TAREFA 1: Liste as coisas mundanas para as quais, segundo o texto sobre a cantora norueguesa, voltamos nossos desejos.
TAREFA 2: Reescreva o trecho do texto sobre a cantora norueguesa de "Vamos falar de" até "são necessariamente meus.", inclusive, trocando "empatia" por "compaixão".
TAREFA 3: No texto sobre a cantora norueguesa, quem traduziu o vídeo deixado pelo autor?

FONTE:
>>>
Pois é, o que é a tal da curiosidade: agora estou aqui, remando em áreas não muito seguras, falando sobre mundos e sobre esta jovem cantora norueguesa que, talvez, deixe de ser desconhecida do grande público muito em breve.

Vou fazer algo que estava totalmente fora dos planos, quando decidi escrever este texto. Deixarei o mesmíssimo vídeo, traduzido pelo Portal Aurora Brasil, para que vocês mesmos encerrem por aqui esta leitura ou, então, me encontrem no parágrafo logo abaixo.

Murder Song — Aurora Asknes — Portal Aurora Brasil

O.K, presumo que você tenha assistido o vídeo. Mas se não assistiu e mesmo assim quer continuar com o texto, espero que ao fim dele eu tenha despertado em você ao menos a mesma curiosidade que eu tive.

Não estou aqui para escrever uma biografia ou detalhar objetividades sobre a cantora, por isso vou deixar de lado detalhes como idade, local de nascimento ou outras informações que, neste momento, são irrelevantes.

Vamos falar de subjetividades. De empatia e de mundos. E, para tanto, vou partir de alguns conceitos que, embora sejam pessoais, não são necessariamente meus.

Eu acredito que todos os seres pensantes que habitam este nosso planetinha chamado Terra também vivem em outros mundos. Mundos internos. Estou falando de nossa relação com nós mesmos, de nossos mundos interiores, nossa imaginação, nossos medos e nossos sonhos. De macro e microuniverso.

Algumas pessoas, mais objetivas, sequer põem os pés nestes cantinhos que são só seus. Na verdade, talvez, a grande maioria. Somos drenados por um sistema que desde muito cedo nos impõe um ritmo de estudo, de trabalho, de paradigmas sociais, compromissos e resultados. Voltamos nossos desejos para as coisas mundanas, um carro do ano, um iPhone da vez, ou então relações idealizadas e selfies em Paris. Mas raramente nos vemos sozinhos.
<<<
EXTRATO DOS DADOS:
>>>
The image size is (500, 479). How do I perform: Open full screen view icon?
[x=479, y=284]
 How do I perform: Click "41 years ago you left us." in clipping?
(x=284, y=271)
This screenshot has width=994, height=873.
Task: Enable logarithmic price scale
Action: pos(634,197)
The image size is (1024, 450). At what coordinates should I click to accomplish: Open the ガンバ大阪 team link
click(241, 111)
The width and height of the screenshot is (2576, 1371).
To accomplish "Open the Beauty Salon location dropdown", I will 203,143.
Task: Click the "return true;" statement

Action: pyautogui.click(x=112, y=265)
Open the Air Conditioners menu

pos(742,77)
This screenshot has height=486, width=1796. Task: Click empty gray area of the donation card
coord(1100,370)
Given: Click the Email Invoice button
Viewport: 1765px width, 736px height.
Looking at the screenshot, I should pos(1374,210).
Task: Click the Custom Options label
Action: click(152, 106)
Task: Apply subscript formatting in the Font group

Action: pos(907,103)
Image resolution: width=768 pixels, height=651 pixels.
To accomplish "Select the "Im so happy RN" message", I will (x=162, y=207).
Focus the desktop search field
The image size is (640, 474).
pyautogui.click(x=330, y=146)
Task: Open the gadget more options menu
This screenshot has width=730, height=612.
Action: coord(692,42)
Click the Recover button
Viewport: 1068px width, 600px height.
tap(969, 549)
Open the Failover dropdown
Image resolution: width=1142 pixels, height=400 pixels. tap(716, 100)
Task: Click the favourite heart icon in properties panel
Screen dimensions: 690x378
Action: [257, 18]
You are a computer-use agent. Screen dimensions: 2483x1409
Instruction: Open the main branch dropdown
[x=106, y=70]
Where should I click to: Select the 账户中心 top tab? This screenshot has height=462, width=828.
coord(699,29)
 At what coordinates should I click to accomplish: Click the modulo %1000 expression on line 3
<<<
RESPOSTA CORRETA 1: um carro do ano, um iPhone da vez, relações idealizadas, selfies em Paris

RESPOSTA CORRETA 2:
Vamos falar de subjetividades. De compaixão e de mundos. E, para tanto, vou partir de alguns conceitos que, embora sejam pessoais, não são necessariamente meus.

RESPOSTA CORRETA 3: O Portal Aurora Brasil.